Will My NYC Personal Injury Case Go to Trial?

When you’re injured in an accident, it can dramatically affect the daily workings of your life. You must grapple with the injury’s pain and the subsequent treatment and recovery. You might have to miss work. Expenses are piling up, and the stress of getting them paid increases daily.

Ideally, you want your personal injury case to settle quickly. The best-case scenario is getting a great settlement offer from the insurance company and returning to the business of your life. The worst-case scenario is a lawsuit that you lose in court, resulting in you getting nothing for your injuries.

The resolution of a vast majority of NYC personal injury cases is somewhere between these two outcomes. What happens to your claim depends on the facts and circumstances of your particular case. An experienced personal injury lawyer in New York City will be able to advise on the best path based on your situation.

An NYC Personal Injury Case: Settle or Sue?

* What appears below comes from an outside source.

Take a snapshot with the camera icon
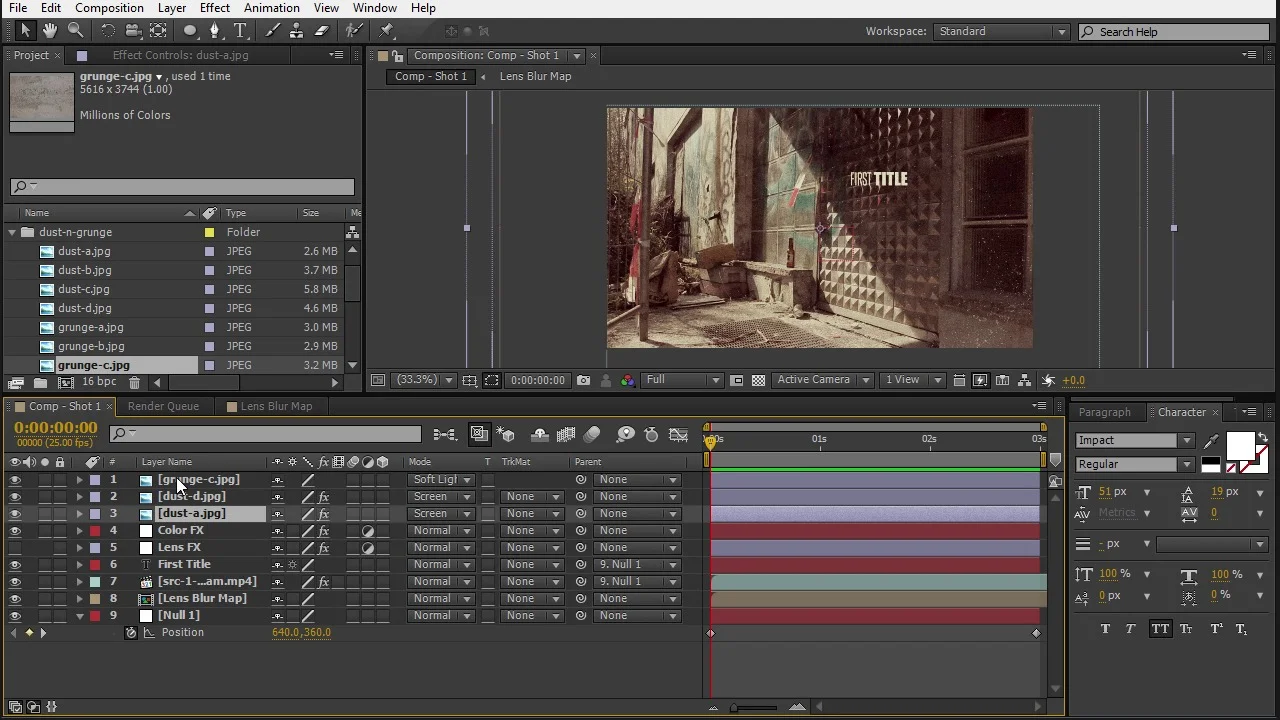 [583, 380]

An NYC Personal Injury Case: Settle or Sue?

Approximately 95 percent of personal injury lawsuits settle before making it to court. There are a few basic reasons why this number is so high: time, money, and fear of risk.

Going to court can take time – time to prepare, get a court date, wrangle with the other side, and so on. The longer it takes, the longer you don’t have any money to help with your expenses. Adding to the time factor, there is no guarantee you will win. That’s a big risk to take.

Agreeing to a settlement and avoiding court means you walk away with something, which is always better than nothing. However, you may recover more compensation at trial than you would in a settlement. These are considerations your attorney will take into account when evaluating a strategy for your case.

How Do Insurance Company Claims Work?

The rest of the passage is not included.